EXERCISE INSTRUCTIONS: Copy out every one of the records below word for word.

[Dataset entries]

========================================

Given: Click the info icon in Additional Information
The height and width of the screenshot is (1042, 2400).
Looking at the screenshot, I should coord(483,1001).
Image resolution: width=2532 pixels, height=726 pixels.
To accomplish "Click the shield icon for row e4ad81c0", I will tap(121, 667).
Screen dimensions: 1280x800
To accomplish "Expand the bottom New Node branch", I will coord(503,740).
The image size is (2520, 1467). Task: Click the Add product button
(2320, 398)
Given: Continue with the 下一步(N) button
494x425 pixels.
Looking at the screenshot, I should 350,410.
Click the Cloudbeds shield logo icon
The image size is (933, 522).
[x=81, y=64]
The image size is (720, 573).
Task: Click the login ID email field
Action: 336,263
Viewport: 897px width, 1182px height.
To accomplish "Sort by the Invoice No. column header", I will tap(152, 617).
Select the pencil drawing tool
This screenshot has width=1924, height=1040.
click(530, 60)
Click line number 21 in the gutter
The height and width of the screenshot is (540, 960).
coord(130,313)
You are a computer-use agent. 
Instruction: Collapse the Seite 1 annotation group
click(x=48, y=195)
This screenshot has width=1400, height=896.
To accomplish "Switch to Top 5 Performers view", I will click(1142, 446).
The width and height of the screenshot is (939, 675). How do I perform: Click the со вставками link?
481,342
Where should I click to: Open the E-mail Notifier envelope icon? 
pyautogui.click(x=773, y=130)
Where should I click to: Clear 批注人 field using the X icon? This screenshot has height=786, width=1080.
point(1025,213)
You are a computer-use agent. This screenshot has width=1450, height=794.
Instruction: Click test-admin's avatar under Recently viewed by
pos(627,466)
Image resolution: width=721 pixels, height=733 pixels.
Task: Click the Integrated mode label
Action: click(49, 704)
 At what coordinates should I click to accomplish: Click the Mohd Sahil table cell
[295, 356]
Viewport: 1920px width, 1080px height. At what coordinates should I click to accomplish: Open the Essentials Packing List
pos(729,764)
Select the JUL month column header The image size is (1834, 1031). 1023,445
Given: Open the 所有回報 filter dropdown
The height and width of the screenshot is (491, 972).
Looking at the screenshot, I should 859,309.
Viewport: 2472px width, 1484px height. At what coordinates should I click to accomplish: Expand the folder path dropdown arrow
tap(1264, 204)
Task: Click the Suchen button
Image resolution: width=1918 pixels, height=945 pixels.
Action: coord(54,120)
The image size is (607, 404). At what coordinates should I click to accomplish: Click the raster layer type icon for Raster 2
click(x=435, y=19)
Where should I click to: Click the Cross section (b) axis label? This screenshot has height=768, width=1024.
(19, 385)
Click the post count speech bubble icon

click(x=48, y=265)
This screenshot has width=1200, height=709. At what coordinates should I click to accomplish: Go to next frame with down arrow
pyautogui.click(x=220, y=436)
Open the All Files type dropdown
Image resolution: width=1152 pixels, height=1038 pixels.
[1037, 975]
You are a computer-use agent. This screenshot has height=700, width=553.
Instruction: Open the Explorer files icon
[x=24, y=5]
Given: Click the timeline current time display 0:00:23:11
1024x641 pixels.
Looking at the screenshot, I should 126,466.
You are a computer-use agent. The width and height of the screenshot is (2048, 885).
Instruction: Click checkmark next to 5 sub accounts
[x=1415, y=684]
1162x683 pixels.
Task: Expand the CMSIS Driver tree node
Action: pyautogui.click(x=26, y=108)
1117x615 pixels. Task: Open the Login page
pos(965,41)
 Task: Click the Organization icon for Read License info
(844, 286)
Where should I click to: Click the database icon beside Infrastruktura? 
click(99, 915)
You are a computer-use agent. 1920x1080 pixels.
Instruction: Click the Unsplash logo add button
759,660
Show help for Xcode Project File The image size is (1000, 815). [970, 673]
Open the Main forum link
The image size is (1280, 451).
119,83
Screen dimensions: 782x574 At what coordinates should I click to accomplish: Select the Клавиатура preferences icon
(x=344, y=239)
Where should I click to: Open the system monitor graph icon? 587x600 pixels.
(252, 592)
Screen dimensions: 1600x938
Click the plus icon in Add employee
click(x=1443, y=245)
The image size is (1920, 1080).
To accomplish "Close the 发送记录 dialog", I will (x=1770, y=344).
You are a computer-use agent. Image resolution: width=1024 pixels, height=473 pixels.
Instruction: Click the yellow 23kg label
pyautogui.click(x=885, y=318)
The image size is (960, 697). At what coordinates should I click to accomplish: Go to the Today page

========================================

SOLUTION:
Given: Click the info icon in Additional Information
The height and width of the screenshot is (1042, 2400).
Looking at the screenshot, I should coord(483,1001).
Image resolution: width=2532 pixels, height=726 pixels.
To accomplish "Click the shield icon for row e4ad81c0", I will tap(121, 667).
Screen dimensions: 1280x800
To accomplish "Expand the bottom New Node branch", I will coord(503,740).
The image size is (2520, 1467). Task: Click the Add product button
(2320, 398)
Given: Continue with the 下一步(N) button
494x425 pixels.
Looking at the screenshot, I should 350,410.
Click the Cloudbeds shield logo icon
The image size is (933, 522).
[x=81, y=64]
The image size is (720, 573).
Task: Click the login ID email field
Action: 336,263
Viewport: 897px width, 1182px height.
To accomplish "Sort by the Invoice No. column header", I will tap(152, 617).
Select the pencil drawing tool
This screenshot has width=1924, height=1040.
click(530, 60)
Click line number 21 in the gutter
The height and width of the screenshot is (540, 960).
coord(130,313)
You are a computer-use agent. 
Instruction: Collapse the Seite 1 annotation group
click(x=48, y=195)
This screenshot has width=1400, height=896.
To accomplish "Switch to Top 5 Performers view", I will click(1142, 446).
The width and height of the screenshot is (939, 675). How do I perform: Click the со вставками link?
481,342
Where should I click to: Open the E-mail Notifier envelope icon? 
pyautogui.click(x=773, y=130)
Where should I click to: Clear 批注人 field using the X icon? This screenshot has height=786, width=1080.
point(1025,213)
You are a computer-use agent. This screenshot has width=1450, height=794.
Instruction: Click test-admin's avatar under Recently viewed by
pos(627,466)
Image resolution: width=721 pixels, height=733 pixels.
Task: Click the Integrated mode label
Action: click(49, 704)
 At what coordinates should I click to accomplish: Click the Mohd Sahil table cell
[295, 356]
Viewport: 1920px width, 1080px height. At what coordinates should I click to accomplish: Open the Essentials Packing List
pos(729,764)
Select the JUL month column header The image size is (1834, 1031). 1023,445
Given: Open the 所有回報 filter dropdown
The height and width of the screenshot is (491, 972).
Looking at the screenshot, I should 859,309.
Viewport: 2472px width, 1484px height. At what coordinates should I click to accomplish: Expand the folder path dropdown arrow
tap(1264, 204)
Task: Click the Suchen button
Image resolution: width=1918 pixels, height=945 pixels.
Action: coord(54,120)
The image size is (607, 404). At what coordinates should I click to accomplish: Click the raster layer type icon for Raster 2
click(x=435, y=19)
Where should I click to: Click the Cross section (b) axis label? This screenshot has height=768, width=1024.
(19, 385)
Click the post count speech bubble icon

click(x=48, y=265)
This screenshot has width=1200, height=709. At what coordinates should I click to accomplish: Go to next frame with down arrow
pyautogui.click(x=220, y=436)
Open the All Files type dropdown
Image resolution: width=1152 pixels, height=1038 pixels.
[1037, 975]
You are a computer-use agent. This screenshot has height=700, width=553.
Instruction: Open the Explorer files icon
[x=24, y=5]
Given: Click the timeline current time display 0:00:23:11
1024x641 pixels.
Looking at the screenshot, I should 126,466.
You are a computer-use agent. The width and height of the screenshot is (2048, 885).
Instruction: Click checkmark next to 5 sub accounts
[x=1415, y=684]
1162x683 pixels.
Task: Expand the CMSIS Driver tree node
Action: pyautogui.click(x=26, y=108)
1117x615 pixels. Task: Open the Login page
pos(965,41)
 Task: Click the Organization icon for Read License info
(844, 286)
Where should I click to: Click the database icon beside Infrastruktura? 
click(99, 915)
You are a computer-use agent. 1920x1080 pixels.
Instruction: Click the Unsplash logo add button
759,660
Show help for Xcode Project File The image size is (1000, 815). [970, 673]
Open the Main forum link
The image size is (1280, 451).
119,83
Screen dimensions: 782x574 At what coordinates should I click to accomplish: Select the Клавиатура preferences icon
(x=344, y=239)
Where should I click to: Open the system monitor graph icon? 587x600 pixels.
(252, 592)
Screen dimensions: 1600x938
Click the plus icon in Add employee
click(x=1443, y=245)
The image size is (1920, 1080).
To accomplish "Close the 发送记录 dialog", I will (x=1770, y=344).
You are a computer-use agent. Image resolution: width=1024 pixels, height=473 pixels.
Instruction: Click the yellow 23kg label
pyautogui.click(x=885, y=318)
The image size is (960, 697). At what coordinates should I click to accomplish: Go to the Today page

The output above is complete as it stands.